活版印刷紀行

いまはほとんど姿を消した「活版印刷」ゆかりの地をゆっくり探訪したり、印刷がらみの話題を提供します。

どうして消えたかキリシタン版印刷

2007-12-17 11:36:02 | 活版印刷のふるさと紀行
 印刷機の謎、国字活字鋳造の謎、キリシタン版に関する謎を数え上げれば、キリがありません。

 さらに、もっと根本的な疑問もあります。それは、キリシタン版印刷ががなぜ、わずか20年、なんと短命であったかということです。

 ヴァリニャーノ時代は秀吉の側近でもあった高山右近だとか、小西行長のような知将に権力側の情報を得ていたからつい、つい、早め、早めに印刷所の場所を移転させ安全策に出たことは理解できます。

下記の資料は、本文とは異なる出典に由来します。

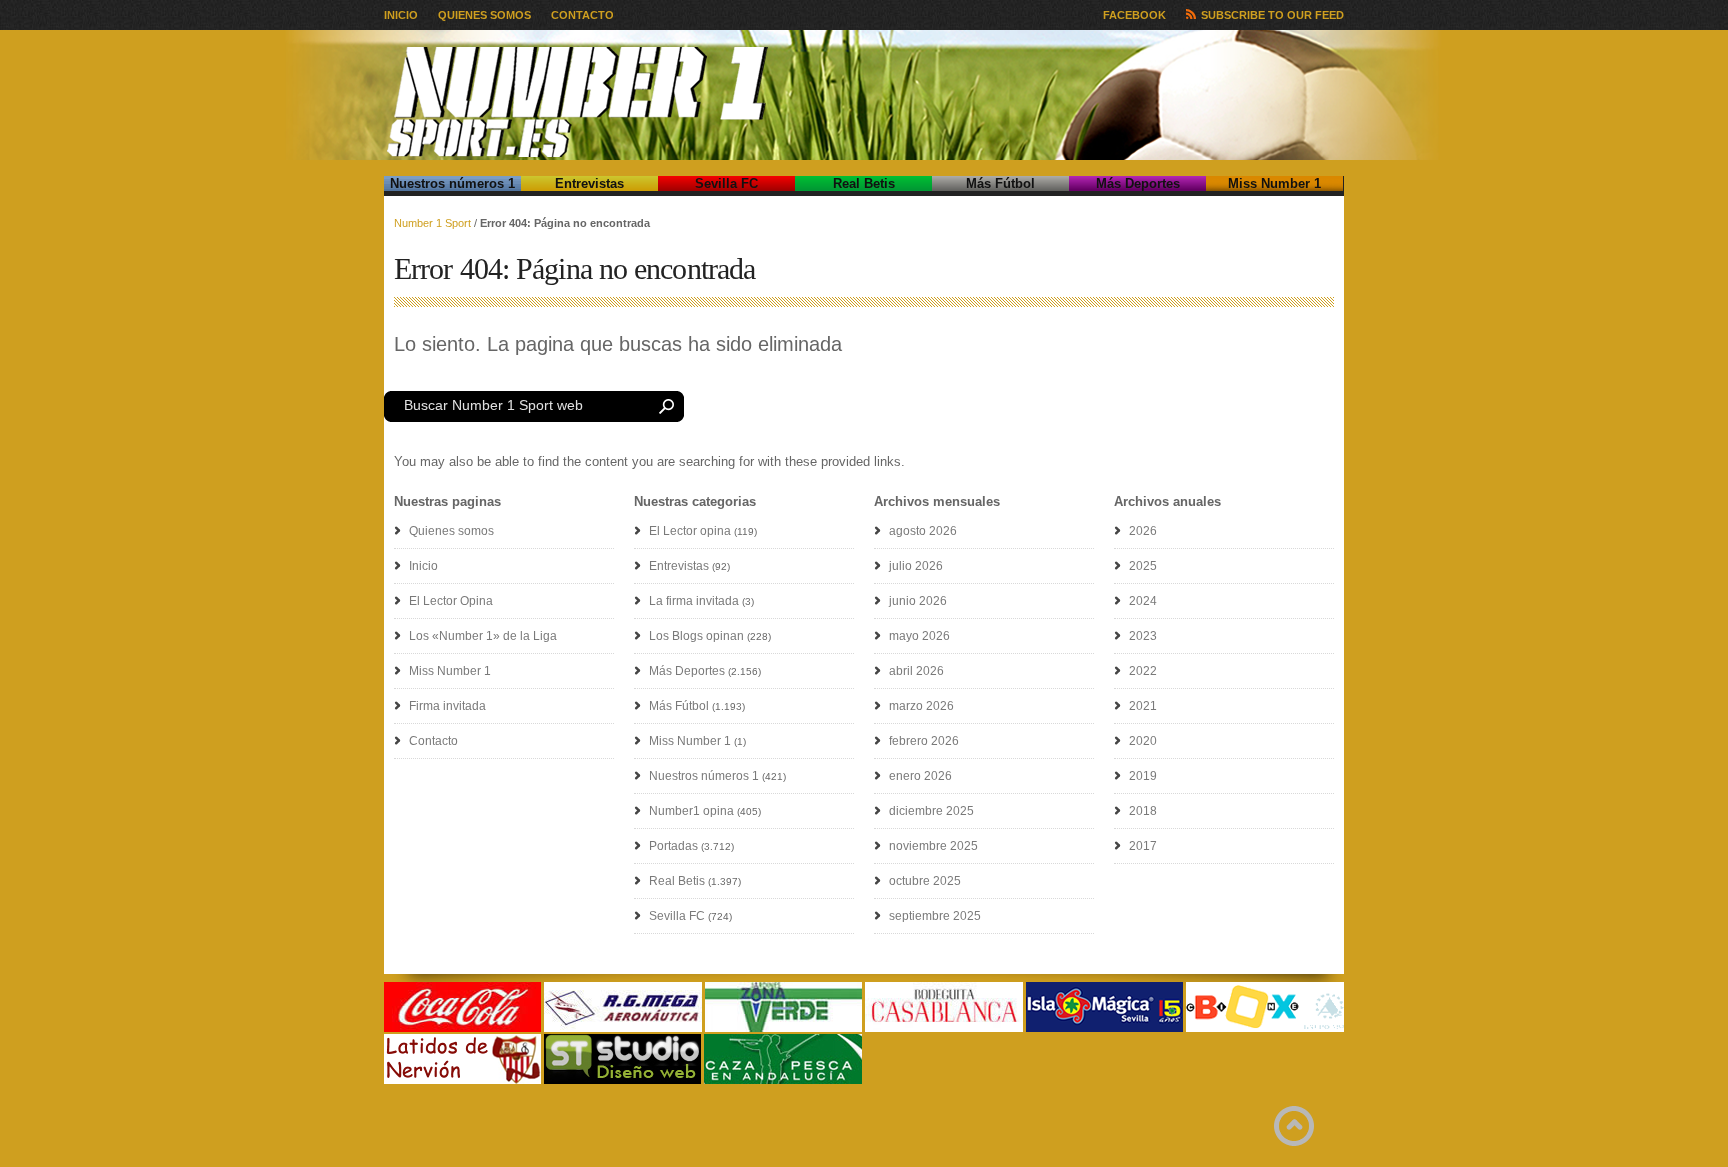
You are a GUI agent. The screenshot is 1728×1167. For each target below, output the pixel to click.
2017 (1143, 846)
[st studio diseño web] (622, 1080)
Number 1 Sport (432, 223)
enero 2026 (920, 776)
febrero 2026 (924, 741)
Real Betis (864, 183)
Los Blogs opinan (696, 636)
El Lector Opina (451, 601)
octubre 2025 (925, 881)
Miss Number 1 (1274, 183)
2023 (1143, 636)
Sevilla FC (726, 183)
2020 (1143, 741)
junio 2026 (918, 601)
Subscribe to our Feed (1272, 15)
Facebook (1134, 15)
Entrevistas (589, 183)
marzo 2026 (921, 706)
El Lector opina (690, 531)
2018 (1143, 811)
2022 (1143, 671)
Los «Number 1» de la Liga (483, 636)
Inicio (401, 15)
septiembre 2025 (935, 916)
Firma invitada (447, 706)
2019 (1143, 776)
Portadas (673, 846)
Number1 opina (691, 811)
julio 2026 (916, 566)
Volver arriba (1294, 1126)
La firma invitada (694, 601)
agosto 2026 (923, 531)
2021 (1143, 706)
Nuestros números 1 (452, 183)
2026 (1143, 531)
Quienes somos (484, 15)
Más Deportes (1138, 183)
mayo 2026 (919, 636)
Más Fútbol (1000, 183)
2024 (1143, 601)
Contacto (582, 15)
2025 (1143, 566)
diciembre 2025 (931, 811)
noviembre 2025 (933, 846)
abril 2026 (916, 671)
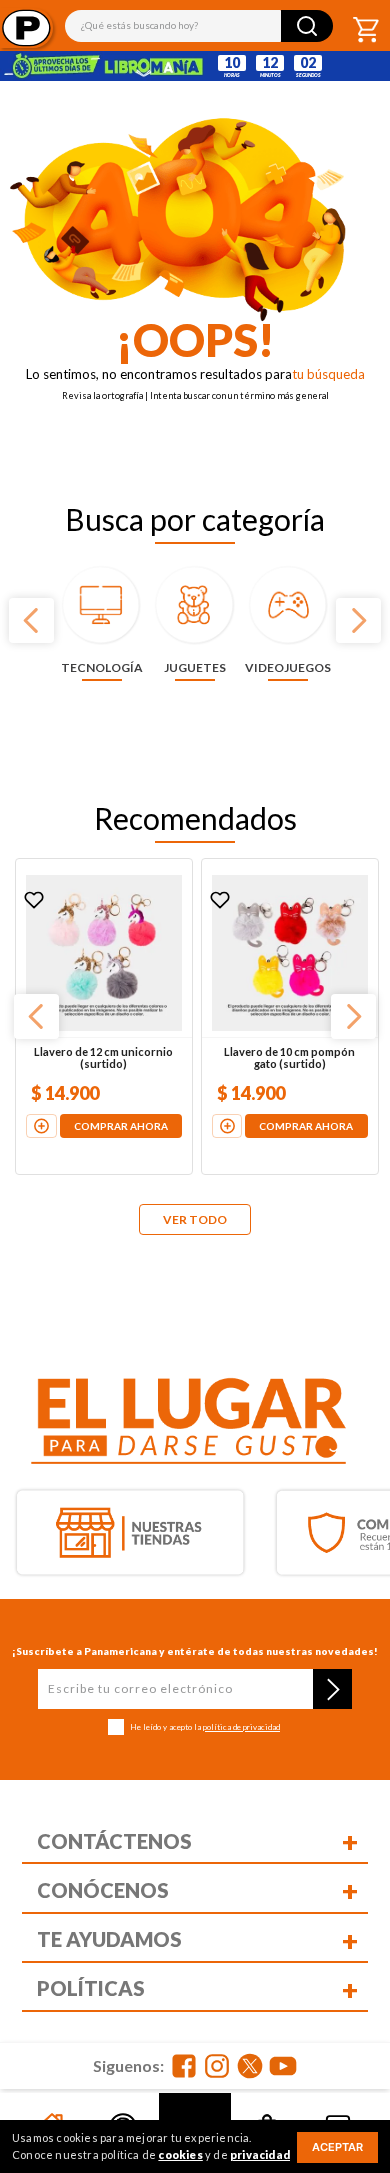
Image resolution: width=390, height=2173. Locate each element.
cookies (180, 2154)
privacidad (260, 2154)
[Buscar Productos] (307, 26)
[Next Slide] (358, 620)
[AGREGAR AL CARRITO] (41, 1126)
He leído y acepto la (205, 1727)
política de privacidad (241, 1727)
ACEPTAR (337, 2147)
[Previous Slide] (31, 620)
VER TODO (195, 1219)
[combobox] (199, 26)
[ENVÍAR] (332, 1689)
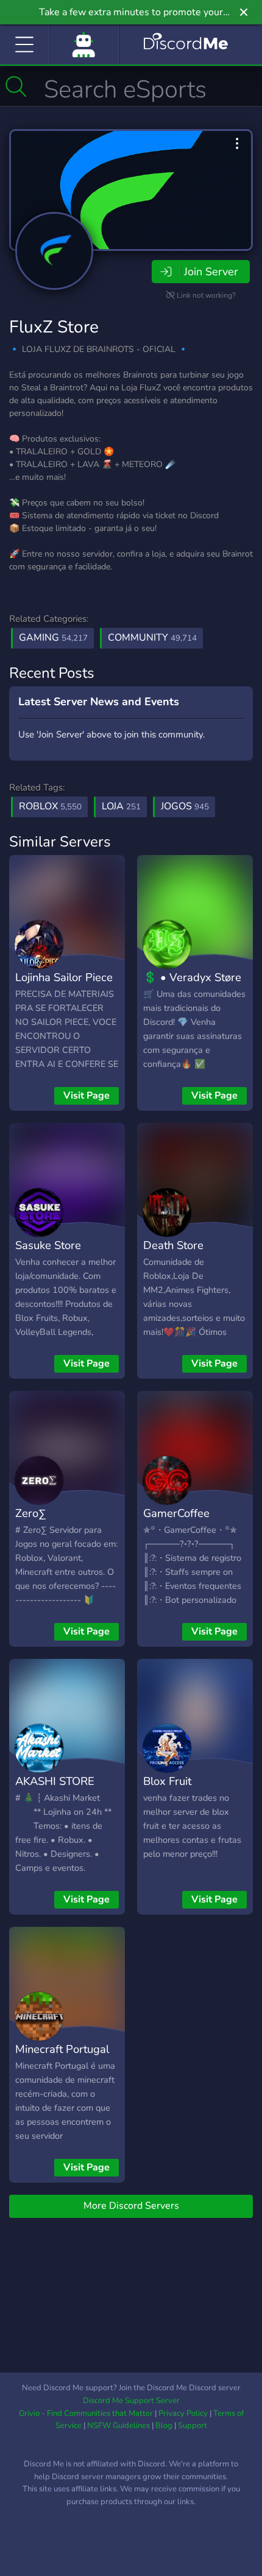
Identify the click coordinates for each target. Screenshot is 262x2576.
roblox (50, 806)
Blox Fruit (167, 1781)
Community (152, 637)
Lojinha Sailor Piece (64, 977)
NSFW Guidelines (118, 2425)
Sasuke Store (48, 1245)
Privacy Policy (183, 2413)
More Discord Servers (131, 2205)
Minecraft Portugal (62, 2049)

 そうかといって、印刷所が直接、秀吉軍や家康の幕府に叩かれたという記録はありません。短命だった理由の第一は人材不足にあったと思われます。印刷従事者がキリシタンだったために、本格的なキリシタン締め付けが始まった時期を境にキリシタン版の印刷が途絶えたと考えるのが自然です。
 
 したがって、キリシタン版の書物そのものも、秀吉や家康が目の仇にしたのではなく、「坊主憎けりゃ袈裟まで憎い」の類で、実際にキリシタン版を焼きすてたりしたのは、秀忠や家光の時代になってから、キリシタン取締りに当たった幕府軍の下っ端の手によるのではないでしょうか。

 それは、写真のような紙に書かれたオラショを頼りに祈りを捧げるようになった隠れキリシタンの時代になって「印刷された教義書」が姿を消したことを意味します。それにしても、ここでまた、思ってしまいます。紙はともかく、印刷活字はどこへ行ったのだろうと。